● Given data:
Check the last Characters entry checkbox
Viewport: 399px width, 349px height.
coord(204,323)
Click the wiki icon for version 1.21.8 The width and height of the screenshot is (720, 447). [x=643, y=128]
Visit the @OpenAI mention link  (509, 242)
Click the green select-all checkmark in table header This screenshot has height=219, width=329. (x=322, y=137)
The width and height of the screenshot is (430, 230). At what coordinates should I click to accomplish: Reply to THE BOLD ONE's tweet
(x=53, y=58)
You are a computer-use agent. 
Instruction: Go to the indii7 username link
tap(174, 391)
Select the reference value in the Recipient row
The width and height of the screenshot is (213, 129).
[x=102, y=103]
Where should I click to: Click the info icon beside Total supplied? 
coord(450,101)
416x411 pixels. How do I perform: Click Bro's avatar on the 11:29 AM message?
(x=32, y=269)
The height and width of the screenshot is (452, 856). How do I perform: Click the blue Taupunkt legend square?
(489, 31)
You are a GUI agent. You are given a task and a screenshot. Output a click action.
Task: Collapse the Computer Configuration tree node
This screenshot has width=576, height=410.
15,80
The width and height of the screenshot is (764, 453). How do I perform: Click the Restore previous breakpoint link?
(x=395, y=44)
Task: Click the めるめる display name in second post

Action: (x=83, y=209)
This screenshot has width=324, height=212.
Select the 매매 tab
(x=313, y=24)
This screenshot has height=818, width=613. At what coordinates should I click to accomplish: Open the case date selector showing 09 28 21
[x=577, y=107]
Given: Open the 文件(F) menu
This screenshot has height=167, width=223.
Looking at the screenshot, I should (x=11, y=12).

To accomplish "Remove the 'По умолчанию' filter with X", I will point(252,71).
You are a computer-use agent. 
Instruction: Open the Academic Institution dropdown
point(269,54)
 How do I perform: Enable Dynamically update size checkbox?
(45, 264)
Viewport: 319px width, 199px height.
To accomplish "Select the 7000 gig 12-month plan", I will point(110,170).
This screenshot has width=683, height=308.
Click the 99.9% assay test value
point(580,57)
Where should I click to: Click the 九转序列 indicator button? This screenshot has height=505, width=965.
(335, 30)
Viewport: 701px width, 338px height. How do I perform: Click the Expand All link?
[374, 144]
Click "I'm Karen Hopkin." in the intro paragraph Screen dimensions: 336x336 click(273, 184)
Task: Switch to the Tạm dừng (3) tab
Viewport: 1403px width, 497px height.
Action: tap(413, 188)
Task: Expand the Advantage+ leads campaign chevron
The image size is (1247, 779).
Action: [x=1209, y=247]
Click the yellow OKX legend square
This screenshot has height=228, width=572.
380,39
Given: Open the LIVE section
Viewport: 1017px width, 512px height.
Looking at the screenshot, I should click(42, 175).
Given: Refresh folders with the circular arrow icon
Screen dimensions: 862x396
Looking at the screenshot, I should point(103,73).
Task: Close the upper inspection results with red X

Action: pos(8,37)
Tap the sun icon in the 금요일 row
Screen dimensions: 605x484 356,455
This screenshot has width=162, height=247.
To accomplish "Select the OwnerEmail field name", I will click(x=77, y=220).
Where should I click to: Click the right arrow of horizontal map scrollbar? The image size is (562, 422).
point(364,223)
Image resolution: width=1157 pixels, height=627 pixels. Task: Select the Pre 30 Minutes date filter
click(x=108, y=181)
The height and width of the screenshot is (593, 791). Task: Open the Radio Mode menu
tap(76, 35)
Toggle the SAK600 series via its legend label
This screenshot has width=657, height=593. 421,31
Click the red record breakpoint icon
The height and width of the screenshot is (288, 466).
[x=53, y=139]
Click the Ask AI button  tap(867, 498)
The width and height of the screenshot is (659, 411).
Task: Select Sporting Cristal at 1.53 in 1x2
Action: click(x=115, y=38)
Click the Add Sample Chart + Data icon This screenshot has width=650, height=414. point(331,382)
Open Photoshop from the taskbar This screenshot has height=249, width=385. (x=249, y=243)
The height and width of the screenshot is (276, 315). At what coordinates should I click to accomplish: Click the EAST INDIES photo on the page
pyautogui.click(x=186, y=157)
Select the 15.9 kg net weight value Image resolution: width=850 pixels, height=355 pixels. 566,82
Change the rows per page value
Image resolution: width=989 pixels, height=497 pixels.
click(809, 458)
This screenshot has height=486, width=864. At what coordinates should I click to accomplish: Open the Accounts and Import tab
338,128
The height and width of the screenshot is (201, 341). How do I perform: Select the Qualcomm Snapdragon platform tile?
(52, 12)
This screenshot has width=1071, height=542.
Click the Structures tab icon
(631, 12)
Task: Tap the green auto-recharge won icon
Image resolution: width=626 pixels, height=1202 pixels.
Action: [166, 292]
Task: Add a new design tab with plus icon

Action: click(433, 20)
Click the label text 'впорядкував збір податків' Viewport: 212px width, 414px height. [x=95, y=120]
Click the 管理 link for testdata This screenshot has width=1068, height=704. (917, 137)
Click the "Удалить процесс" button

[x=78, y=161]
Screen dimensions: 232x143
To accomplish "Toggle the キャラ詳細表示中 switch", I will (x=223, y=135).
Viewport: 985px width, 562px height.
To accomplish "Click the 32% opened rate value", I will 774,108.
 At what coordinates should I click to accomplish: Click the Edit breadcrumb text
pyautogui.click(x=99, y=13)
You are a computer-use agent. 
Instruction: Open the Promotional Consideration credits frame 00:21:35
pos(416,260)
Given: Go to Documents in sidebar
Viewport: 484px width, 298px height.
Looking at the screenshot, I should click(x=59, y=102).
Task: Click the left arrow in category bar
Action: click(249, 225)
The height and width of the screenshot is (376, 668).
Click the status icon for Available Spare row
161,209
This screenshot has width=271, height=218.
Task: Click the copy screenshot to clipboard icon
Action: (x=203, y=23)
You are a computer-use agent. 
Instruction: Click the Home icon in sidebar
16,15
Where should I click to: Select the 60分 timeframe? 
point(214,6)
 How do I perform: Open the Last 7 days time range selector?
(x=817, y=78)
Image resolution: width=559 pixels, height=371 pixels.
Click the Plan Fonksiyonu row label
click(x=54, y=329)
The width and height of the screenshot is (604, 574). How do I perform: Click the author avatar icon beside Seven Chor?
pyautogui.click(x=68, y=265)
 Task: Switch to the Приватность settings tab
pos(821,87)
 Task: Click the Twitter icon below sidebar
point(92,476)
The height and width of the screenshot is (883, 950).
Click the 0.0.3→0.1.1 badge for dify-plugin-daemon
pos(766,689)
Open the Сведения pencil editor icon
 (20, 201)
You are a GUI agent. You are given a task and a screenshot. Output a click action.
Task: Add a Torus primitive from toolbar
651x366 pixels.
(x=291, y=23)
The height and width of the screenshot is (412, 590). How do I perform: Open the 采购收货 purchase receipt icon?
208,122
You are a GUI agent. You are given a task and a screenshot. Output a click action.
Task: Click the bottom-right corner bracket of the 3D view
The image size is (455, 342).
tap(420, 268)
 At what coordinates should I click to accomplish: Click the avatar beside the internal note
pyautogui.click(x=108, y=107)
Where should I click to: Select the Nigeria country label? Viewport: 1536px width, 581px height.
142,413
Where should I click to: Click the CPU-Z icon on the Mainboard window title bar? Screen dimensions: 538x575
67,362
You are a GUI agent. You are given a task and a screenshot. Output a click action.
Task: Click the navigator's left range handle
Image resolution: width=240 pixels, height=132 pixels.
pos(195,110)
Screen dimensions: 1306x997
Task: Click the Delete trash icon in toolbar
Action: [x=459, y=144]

● What is needed: In the entries above, please find the line with "This screenshot has width=576, height=410." and the line with "Given: Open the LIVE section", then write out exactly those two lines and every line between them, and nothing more.

● Output for this exercise:
This screenshot has width=576, height=410.
15,80
The width and height of the screenshot is (764, 453). How do I perform: Click the Restore previous breakpoint link?
(x=395, y=44)
Task: Click the めるめる display name in second post

Action: (x=83, y=209)
This screenshot has width=324, height=212.
Select the 매매 tab
(x=313, y=24)
This screenshot has height=818, width=613. At what coordinates should I click to accomplish: Open the case date selector showing 09 28 21
[x=577, y=107]
Given: Open the 文件(F) menu
This screenshot has height=167, width=223.
Looking at the screenshot, I should (x=11, y=12).

To accomplish "Remove the 'По умолчанию' filter with X", I will point(252,71).
You are a computer-use agent. 
Instruction: Open the Academic Institution dropdown
point(269,54)
 How do I perform: Enable Dynamically update size checkbox?
(45, 264)
Viewport: 319px width, 199px height.
To accomplish "Select the 7000 gig 12-month plan", I will point(110,170).
This screenshot has width=683, height=308.
Click the 99.9% assay test value
point(580,57)
Where should I click to: Click the 九转序列 indicator button? This screenshot has height=505, width=965.
(335, 30)
Viewport: 701px width, 338px height. How do I perform: Click the Expand All link?
[374, 144]
Click "I'm Karen Hopkin." in the intro paragraph Screen dimensions: 336x336 click(273, 184)
Task: Switch to the Tạm dừng (3) tab
Viewport: 1403px width, 497px height.
Action: tap(413, 188)
Task: Expand the Advantage+ leads campaign chevron
The image size is (1247, 779).
Action: [x=1209, y=247]
Click the yellow OKX legend square
This screenshot has height=228, width=572.
380,39
Given: Open the LIVE section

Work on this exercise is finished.